Quote Originally Posted by Fritz View Post
The part that catches my attention, though, is the part at which MM says that he originally built the offense that way and that's how it "should be ran" (bone up on verb tense, Mike). So is this some throwback to a much earlier idea - not the no-huddle but constant sub-groups coming in and out?

I would agree with you PB if by all this MM means that dumb no-huddle-same-personnel-grouping possession after possession. It doesn't seem to work and it isn't run with much speed anyway.

Question: when an offense goes no-huddle, even if it's the slow-motion version that the Packers seem to run, is a defense allowed to make substitutions?
Yes, but you are at the mercy of Rodgers catching you doing it and snapping the ball. If the offense subs, then the refs will actually hold the snap until the defense can sub. If you run no-huddle, part of the attraction for the offense is to keep the defense in one package, with basic calls and then abuse a mismatch. This is much different than his previous offense which sent the mismatch out on the field in a personnel switch and ran a play tailored to exploiting it.
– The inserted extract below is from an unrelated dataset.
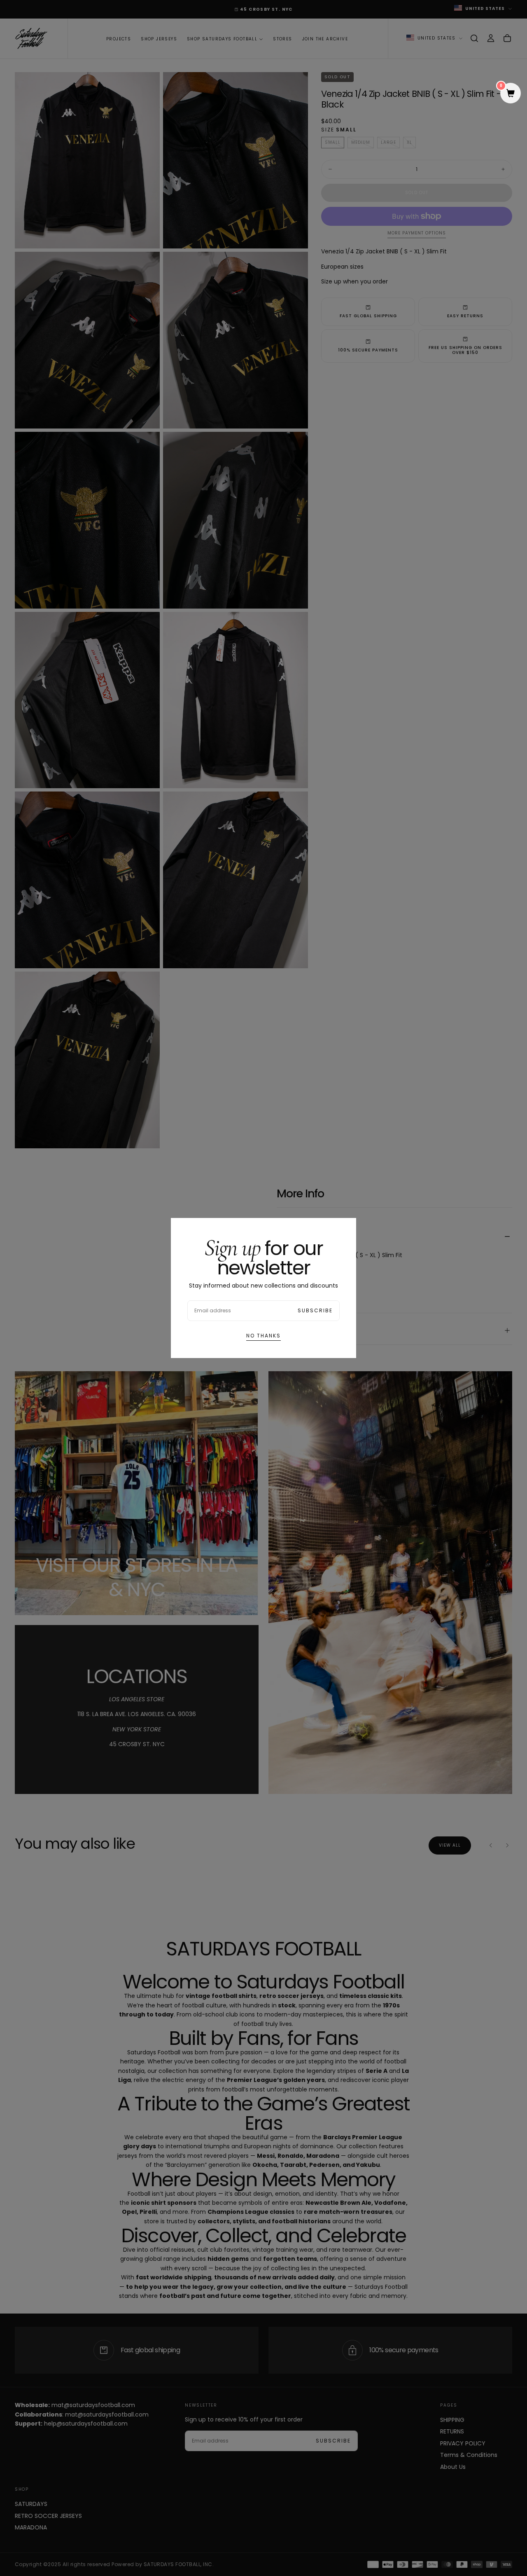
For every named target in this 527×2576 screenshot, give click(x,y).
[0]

Previously, M3 would load the field with a look designed to do one thing (heavy-run, 5 wide-pass) and then watch you adjust. If you adjusted fully, they had the option to change the play, or decide the liked the mismatch regardless.

Now, they have to win a one on one which no one was doing. With much less motion, fewer players and fewer formations, the defense knew exactly how to lineup and defend and the Packers weren't beating it.

Jordy and Cook might make this moot to some degree. Mayeb Janis too. But as I said, its using only half of the toolbox.